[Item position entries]
[start]

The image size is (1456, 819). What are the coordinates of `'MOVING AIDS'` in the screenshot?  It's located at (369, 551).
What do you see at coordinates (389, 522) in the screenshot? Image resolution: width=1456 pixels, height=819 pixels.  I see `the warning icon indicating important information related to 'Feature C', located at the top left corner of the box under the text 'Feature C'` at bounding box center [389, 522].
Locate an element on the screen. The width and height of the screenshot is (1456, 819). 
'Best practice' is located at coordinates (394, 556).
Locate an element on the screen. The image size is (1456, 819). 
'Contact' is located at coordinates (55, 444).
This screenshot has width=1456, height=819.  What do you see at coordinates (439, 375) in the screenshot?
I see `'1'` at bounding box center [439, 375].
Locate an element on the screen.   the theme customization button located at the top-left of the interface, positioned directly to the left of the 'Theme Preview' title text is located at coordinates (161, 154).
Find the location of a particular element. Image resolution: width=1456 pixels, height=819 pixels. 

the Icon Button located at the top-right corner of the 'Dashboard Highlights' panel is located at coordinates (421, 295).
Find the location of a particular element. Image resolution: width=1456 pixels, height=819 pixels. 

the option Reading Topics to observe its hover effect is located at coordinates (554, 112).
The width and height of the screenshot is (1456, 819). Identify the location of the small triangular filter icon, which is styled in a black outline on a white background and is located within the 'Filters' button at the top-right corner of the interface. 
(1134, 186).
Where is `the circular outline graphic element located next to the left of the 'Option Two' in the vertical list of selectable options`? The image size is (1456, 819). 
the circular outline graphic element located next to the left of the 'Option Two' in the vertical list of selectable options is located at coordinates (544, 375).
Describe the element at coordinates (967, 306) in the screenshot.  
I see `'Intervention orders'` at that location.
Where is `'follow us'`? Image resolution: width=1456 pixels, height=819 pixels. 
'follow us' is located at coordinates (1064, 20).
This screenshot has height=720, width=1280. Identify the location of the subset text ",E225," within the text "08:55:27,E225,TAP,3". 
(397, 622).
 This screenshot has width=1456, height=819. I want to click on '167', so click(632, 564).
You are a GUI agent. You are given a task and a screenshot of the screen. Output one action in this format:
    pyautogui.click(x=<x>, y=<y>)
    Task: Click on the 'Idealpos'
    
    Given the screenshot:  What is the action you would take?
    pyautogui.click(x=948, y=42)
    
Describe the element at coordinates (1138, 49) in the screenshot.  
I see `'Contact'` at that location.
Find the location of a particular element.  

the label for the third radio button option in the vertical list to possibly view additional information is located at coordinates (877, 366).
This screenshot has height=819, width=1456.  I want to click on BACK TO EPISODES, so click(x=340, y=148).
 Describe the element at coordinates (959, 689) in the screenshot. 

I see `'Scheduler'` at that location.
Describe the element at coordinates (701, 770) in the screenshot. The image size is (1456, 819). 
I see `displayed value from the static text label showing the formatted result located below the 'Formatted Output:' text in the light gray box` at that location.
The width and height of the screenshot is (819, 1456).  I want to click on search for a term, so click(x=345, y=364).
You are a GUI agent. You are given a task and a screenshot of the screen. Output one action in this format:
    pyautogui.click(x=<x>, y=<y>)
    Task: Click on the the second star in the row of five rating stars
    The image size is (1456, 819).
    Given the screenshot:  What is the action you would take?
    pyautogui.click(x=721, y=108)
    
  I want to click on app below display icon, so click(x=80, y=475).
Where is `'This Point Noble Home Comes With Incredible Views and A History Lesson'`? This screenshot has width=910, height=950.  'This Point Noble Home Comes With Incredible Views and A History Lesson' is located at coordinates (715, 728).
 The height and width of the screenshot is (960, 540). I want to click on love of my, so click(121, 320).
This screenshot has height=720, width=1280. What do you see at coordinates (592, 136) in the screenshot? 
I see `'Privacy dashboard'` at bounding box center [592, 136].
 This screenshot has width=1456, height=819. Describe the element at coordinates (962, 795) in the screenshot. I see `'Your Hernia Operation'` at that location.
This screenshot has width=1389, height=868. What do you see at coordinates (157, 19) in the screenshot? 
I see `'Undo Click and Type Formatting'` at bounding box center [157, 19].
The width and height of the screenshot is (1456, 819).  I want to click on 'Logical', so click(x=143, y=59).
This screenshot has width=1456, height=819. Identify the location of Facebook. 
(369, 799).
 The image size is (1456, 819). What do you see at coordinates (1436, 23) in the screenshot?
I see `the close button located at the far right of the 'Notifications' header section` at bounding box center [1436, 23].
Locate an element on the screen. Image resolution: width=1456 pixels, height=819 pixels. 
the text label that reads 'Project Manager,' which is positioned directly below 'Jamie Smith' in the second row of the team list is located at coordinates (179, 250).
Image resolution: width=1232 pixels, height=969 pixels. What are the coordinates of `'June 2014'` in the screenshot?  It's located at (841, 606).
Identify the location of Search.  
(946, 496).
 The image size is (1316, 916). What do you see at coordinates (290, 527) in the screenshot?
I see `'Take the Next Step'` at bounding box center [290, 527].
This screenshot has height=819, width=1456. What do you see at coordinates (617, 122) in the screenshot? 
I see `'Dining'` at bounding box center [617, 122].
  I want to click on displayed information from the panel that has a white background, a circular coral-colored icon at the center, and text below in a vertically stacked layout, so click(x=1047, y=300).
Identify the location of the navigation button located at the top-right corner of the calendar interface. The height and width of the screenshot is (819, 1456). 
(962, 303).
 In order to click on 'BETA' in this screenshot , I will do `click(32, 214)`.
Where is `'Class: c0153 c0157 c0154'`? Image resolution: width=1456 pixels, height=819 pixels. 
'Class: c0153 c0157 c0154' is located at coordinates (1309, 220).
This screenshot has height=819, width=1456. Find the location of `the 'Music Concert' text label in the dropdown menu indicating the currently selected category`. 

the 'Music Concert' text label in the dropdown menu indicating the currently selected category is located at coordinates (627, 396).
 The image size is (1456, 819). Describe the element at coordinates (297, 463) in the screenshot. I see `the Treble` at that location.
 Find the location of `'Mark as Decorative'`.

[end]

Turn all the material above into a numbered list, one line per item, and leave out the blank lines.

1. The image size is (1456, 819). What are the coordinates of `'MOVING AIDS'` in the screenshot?  It's located at (369, 551).
2. What do you see at coordinates (389, 522) in the screenshot? Image resolution: width=1456 pixels, height=819 pixels.  I see `the warning icon indicating important information related to 'Feature C', located at the top left corner of the box under the text 'Feature C'` at bounding box center [389, 522].
3. Locate an element on the screen. The width and height of the screenshot is (1456, 819). 
4. 'Best practice' is located at coordinates (394, 556).
5. Locate an element on the screen. The image size is (1456, 819). 
6. 'Contact' is located at coordinates (55, 444).
7. This screenshot has width=1456, height=819.  What do you see at coordinates (439, 375) in the screenshot?
8. I see `'1'` at bounding box center [439, 375].
9. Locate an element on the screen.   the theme customization button located at the top-left of the interface, positioned directly to the left of the 'Theme Preview' title text is located at coordinates (161, 154).
10. Find the location of a particular element. Image resolution: width=1456 pixels, height=819 pixels. 
11. the Icon Button located at the top-right corner of the 'Dashboard Highlights' panel is located at coordinates (421, 295).
12. Find the location of a particular element. Image resolution: width=1456 pixels, height=819 pixels. 
13. the option Reading Topics to observe its hover effect is located at coordinates (554, 112).
14. The width and height of the screenshot is (1456, 819). Identify the location of the small triangular filter icon, which is styled in a black outline on a white background and is located within the 'Filters' button at the top-right corner of the interface. 
15. (1134, 186).
16. Where is `the circular outline graphic element located next to the left of the 'Option Two' in the vertical list of selectable options`? The image size is (1456, 819). 
17. the circular outline graphic element located next to the left of the 'Option Two' in the vertical list of selectable options is located at coordinates (544, 375).
18. Describe the element at coordinates (967, 306) in the screenshot.  
19. I see `'Intervention orders'` at that location.
20. Where is `'follow us'`? Image resolution: width=1456 pixels, height=819 pixels. 
21. 'follow us' is located at coordinates (1064, 20).
22. This screenshot has height=720, width=1280. Identify the location of the subset text ",E225," within the text "08:55:27,E225,TAP,3". 
23. (397, 622).
24.  This screenshot has width=1456, height=819. I want to click on '167', so click(632, 564).
25. You are a GUI agent. You are given a task and a screenshot of the screen. Output one action in this format:
26.     pyautogui.click(x=<x>, y=<y>)
27.     Task: Click on the 'Idealpos'
28.     Given the screenshot:  What is the action you would take?
29.     pyautogui.click(x=948, y=42)
30. Describe the element at coordinates (1138, 49) in the screenshot.  
31. I see `'Contact'` at that location.
32. Find the location of a particular element.  
33. the label for the third radio button option in the vertical list to possibly view additional information is located at coordinates (877, 366).
34. This screenshot has height=819, width=1456.  I want to click on BACK TO EPISODES, so click(x=340, y=148).
35.  Describe the element at coordinates (959, 689) in the screenshot. 
36. I see `'Scheduler'` at that location.
37. Describe the element at coordinates (701, 770) in the screenshot. The image size is (1456, 819). 
38. I see `displayed value from the static text label showing the formatted result located below the 'Formatted Output:' text in the light gray box` at that location.
39. The width and height of the screenshot is (819, 1456).  I want to click on search for a term, so click(x=345, y=364).
40. You are a GUI agent. You are given a task and a screenshot of the screen. Output one action in this format:
41.     pyautogui.click(x=<x>, y=<y>)
42.     Task: Click on the the second star in the row of five rating stars
43.     The image size is (1456, 819).
44.     Given the screenshot:  What is the action you would take?
45.     pyautogui.click(x=721, y=108)
46.   I want to click on app below display icon, so click(x=80, y=475).
47. Where is `'This Point Noble Home Comes With Incredible Views and A History Lesson'`? This screenshot has width=910, height=950.  'This Point Noble Home Comes With Incredible Views and A History Lesson' is located at coordinates (715, 728).
48.  The height and width of the screenshot is (960, 540). I want to click on love of my, so click(121, 320).
49. This screenshot has height=720, width=1280. What do you see at coordinates (592, 136) in the screenshot? 
50. I see `'Privacy dashboard'` at bounding box center [592, 136].
51.  This screenshot has width=1456, height=819. Describe the element at coordinates (962, 795) in the screenshot. I see `'Your Hernia Operation'` at that location.
52. This screenshot has width=1389, height=868. What do you see at coordinates (157, 19) in the screenshot? 
53. I see `'Undo Click and Type Formatting'` at bounding box center [157, 19].
54. The width and height of the screenshot is (1456, 819).  I want to click on 'Logical', so click(x=143, y=59).
55. This screenshot has width=1456, height=819. Identify the location of Facebook. 
56. (369, 799).
57.  The image size is (1456, 819). What do you see at coordinates (1436, 23) in the screenshot?
58. I see `the close button located at the far right of the 'Notifications' header section` at bounding box center [1436, 23].
59. Locate an element on the screen. Image resolution: width=1456 pixels, height=819 pixels. 
60. the text label that reads 'Project Manager,' which is positioned directly below 'Jamie Smith' in the second row of the team list is located at coordinates (179, 250).
61. Image resolution: width=1232 pixels, height=969 pixels. What are the coordinates of `'June 2014'` in the screenshot?  It's located at (841, 606).
62. Identify the location of Search.  
63. (946, 496).
64.  The image size is (1316, 916). What do you see at coordinates (290, 527) in the screenshot?
65. I see `'Take the Next Step'` at bounding box center [290, 527].
66. This screenshot has height=819, width=1456. What do you see at coordinates (617, 122) in the screenshot? 
67. I see `'Dining'` at bounding box center [617, 122].
68.   I want to click on displayed information from the panel that has a white background, a circular coral-colored icon at the center, and text below in a vertically stacked layout, so click(x=1047, y=300).
69. Identify the location of the navigation button located at the top-right corner of the calendar interface. The height and width of the screenshot is (819, 1456). 
70. (962, 303).
71.  In order to click on 'BETA' in this screenshot , I will do `click(32, 214)`.
72. Where is `'Class: c0153 c0157 c0154'`? Image resolution: width=1456 pixels, height=819 pixels. 
73. 'Class: c0153 c0157 c0154' is located at coordinates (1309, 220).
74. This screenshot has height=819, width=1456. Find the location of `the 'Music Concert' text label in the dropdown menu indicating the currently selected category`. 
75. the 'Music Concert' text label in the dropdown menu indicating the currently selected category is located at coordinates (627, 396).
76.  The image size is (1456, 819). Describe the element at coordinates (297, 463) in the screenshot. I see `the Treble` at that location.
77.  Find the location of `'Mark as Decorative'`.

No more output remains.